More cars usually means more toxic pollution. Portland’s air, however, will benefit from cleaner fuel and cleaner engines in the future. But these benefits will occur regardless of whether a new bridge is built. Cleaner vehicles, moreover, will not entirely eliminate the health dangers facing people exposed to Portland’s air. Once these emission reductions are in place, traffic will start to create new health risks.
In our investigation of the CRC, we found that:
• increased traffic on the CRC of any amount will increase greenhouse gas emissions, compared with 2010 conditions, frustrating efforts to deal with climate change.
• Portland’s air quality, already tainted by carcinogens at potentially unsafe levels, will suffer from the pollution that comes from a preventable increase in the number of cars crossing the river;
• Much if not most of the added pollution will end up in North Portland, continuing a long-term pattern of environmental injustice in an area that is the city’s most diverse neighborhood and home to its biggest toxic hot spots.
In fact, the bridge is likely to make that hot spot worse.
The CRC may not be the last major highway project built in Portland. CRC proponents have advocated even more freeway construction than just improvements to the one bridge. The CRC could be just the first phase of a three-phrase bridge expansion strategy, as outlined in a memo by a former chief federal highway official in Oregon that was found among thousands of documents on the CRC web site.
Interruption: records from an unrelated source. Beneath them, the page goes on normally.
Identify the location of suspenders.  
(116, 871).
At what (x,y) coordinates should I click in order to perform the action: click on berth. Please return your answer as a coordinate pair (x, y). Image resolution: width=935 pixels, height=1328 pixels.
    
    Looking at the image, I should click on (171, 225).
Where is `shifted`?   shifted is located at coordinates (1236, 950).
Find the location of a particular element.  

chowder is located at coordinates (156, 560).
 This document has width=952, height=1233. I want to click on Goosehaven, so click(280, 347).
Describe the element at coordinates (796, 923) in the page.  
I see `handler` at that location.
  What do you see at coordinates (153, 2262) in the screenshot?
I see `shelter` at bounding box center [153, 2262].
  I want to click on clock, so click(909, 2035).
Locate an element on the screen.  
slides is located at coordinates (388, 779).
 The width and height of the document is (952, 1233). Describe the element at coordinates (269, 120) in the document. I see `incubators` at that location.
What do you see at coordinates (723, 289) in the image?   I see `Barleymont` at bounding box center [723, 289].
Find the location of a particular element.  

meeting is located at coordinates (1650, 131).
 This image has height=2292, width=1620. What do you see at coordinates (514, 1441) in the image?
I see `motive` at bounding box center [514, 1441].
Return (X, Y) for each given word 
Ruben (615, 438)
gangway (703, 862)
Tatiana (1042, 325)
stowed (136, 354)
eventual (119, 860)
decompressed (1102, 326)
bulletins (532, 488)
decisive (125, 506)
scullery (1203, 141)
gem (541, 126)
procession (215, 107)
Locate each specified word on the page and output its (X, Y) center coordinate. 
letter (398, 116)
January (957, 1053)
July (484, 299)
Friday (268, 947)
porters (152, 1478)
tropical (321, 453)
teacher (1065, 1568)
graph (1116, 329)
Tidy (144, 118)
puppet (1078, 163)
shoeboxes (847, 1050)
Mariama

That official was David O. Cox, administrator of the Oregon Division of the Federal Highway Administration, the federal partner in the CRC project. Cox, now retired, advocated an expansion of the I-5 bridge over the Columbia, and wanted to expand the nearby Interstate 205 from three lanes to four as well as add a new third bridge between the two states.
Chances are his proposals will not happen anytime soon if ever. The CRC project could soak up the region’s highway dollars over the next two decades.
“I think our goal should be not to fix just one corridor between Portland and Vancouver,” Cox said in the memo, which was addressed to a local economic development official. “I don’t want just to widen I-205, or build a new Columbia River Crossing on I-5, or to build a third new bridge connecting the ports (of Portland and Vancouver).
“I want all three, and the metropolitan area will need all three. The question is how do we do this and in what order??? Should we try for the easier (and less expensive) widening of I-205 first? Maybe, but if so, we might reduce the perceived need for an improved I-5 corridor.
“Should we try for the third bridge first to improve the connection between the ports with a new freight corridor? Maybe, but that might be seen as a substitute for widening I-205 and improving the I-5 corridor.
“So what we seem to be settling on is trying to get the most difficult project (the I-5 corridor) underway first. If we can get that project started (and funded), and prove to the public and the legislature our ability to make a positive difference at the I-5 crossing, then it is not such a great leap to build positive support for the other two.”